@rob77 I met over on ispreview forum.
@Firegod I come to share my experience here too.
My situation is: I live in an area where the broadband speeds I can get is 10mb DL and 2mb UL. So I needed to find an alternative internet option.
For the last 16 months I have been using a mobile broadband connection on an unlimited data plan with EE. Recently moved over to 5G speeds from 4G-LTE-A
I was using a Huawei B818 for my 4G connection and speeds were decent. No external aerial used and speeds on hard wire was around 250Mb DL & 10Mb UL. A considerable difference from with conventional BB can offer down the copper line.
I used this device and connection for just over a year and was perfect for my needs.
Since 5G became available, I upgraded to the Huawei CEP Pro 2 Modem. No external aerial option but I was hitting pretty decent speeds. 400+Mb which I was very happy with.
I found that this modem was dropping connection a couple of times and sometimes froze (requiring a reboot), Had WiFi connection but not internet at the end....
I was looking for a more stable modem so I ordered the Zyxel NR5101. It arrived and I was very disappointed with the speeds.
With the internal antenna's I was getting a connection of about 72dbs so in the Excellent range and was hitting no more than 100Mb DL.
I purchased the Poynting 5G external 4x4 MIMO antenna but it made zero difference.
I am now going to stick with the Huawei CE Pro 2 as it out performs anything I have tried. Signal is around 65dbs with the internal antennas.
I do have circa ~100 devices connected to my home network and the CE Pro 2 struggled to handle the DHCP and continuous connections for all devices so I had to make some changes to the network setup.
This is the setup I have now and I will stick with it.

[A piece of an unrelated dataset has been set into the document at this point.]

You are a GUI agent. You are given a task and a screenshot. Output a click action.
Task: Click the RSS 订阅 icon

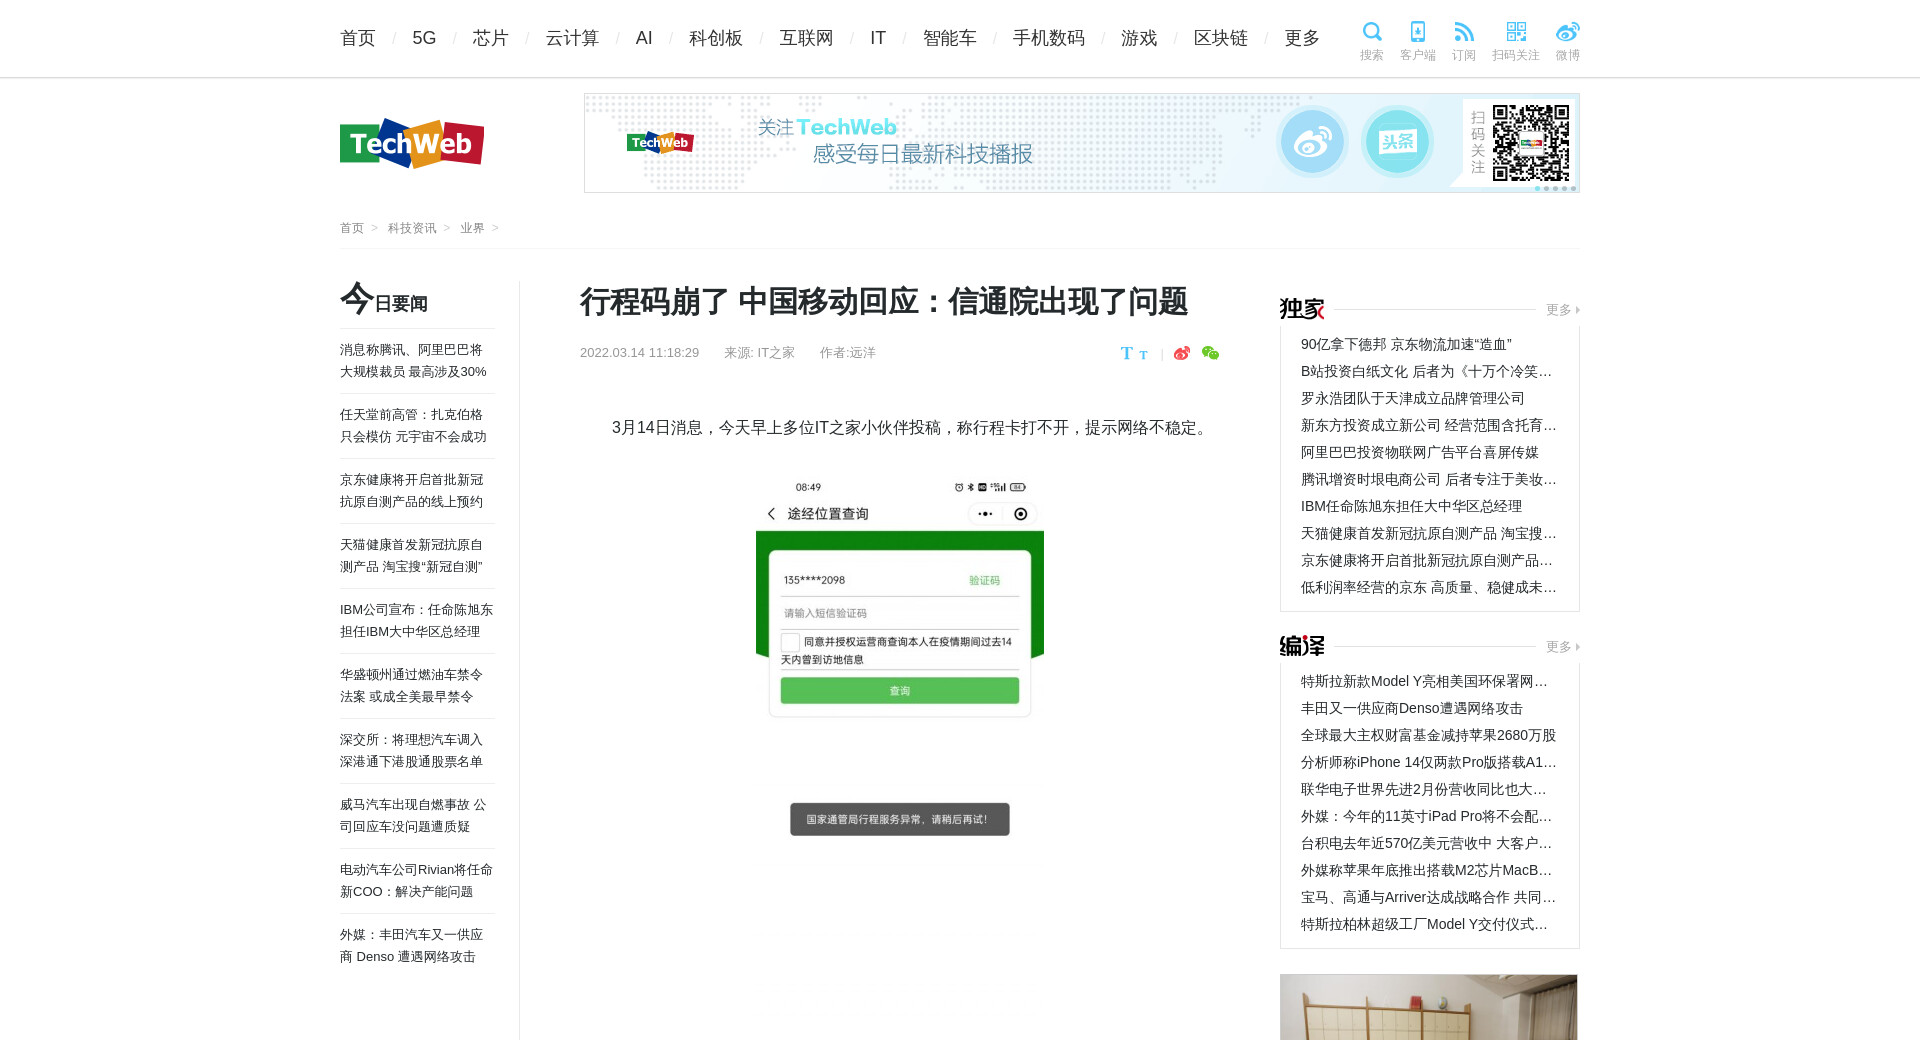1463,33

Huawei CE Pro 2 - Running 5G connection (Bridge Mode)
DrayTek Vigor 2927 - Used as the router providing DHCP
Ubiquity AC Pro x2 - These are the Access Points I use to connect via WiFi.
The Huawei is doing very little work, simply providing the internet and since using the DrayTek to handle all the connections, the Huawei has performed considerably better than before with little to no drop outs.
The DrayTek 2927 is a fabulous router and can handle dual WLAN so you can connect up your Mobile Route and home broadband to combine speeds if you need more.
Ubiquity AP's are solid and monitoring them using the cloud platform helps with device connections and statistics.
Speeds:
Hard wired connections to my MacBooks are seeing 650Mbps DL and 40Mbps UL
Wifi on 5Ghz is approx 550Mbps on the same Mac and 20Mbps UL
Wifi on 2.4ghz is approx 200Mbps on the same Mac and 15Mbps UL
I Hope this helps those of you reading. If you have any questions, im no network expert but I can advise on what I have learnt.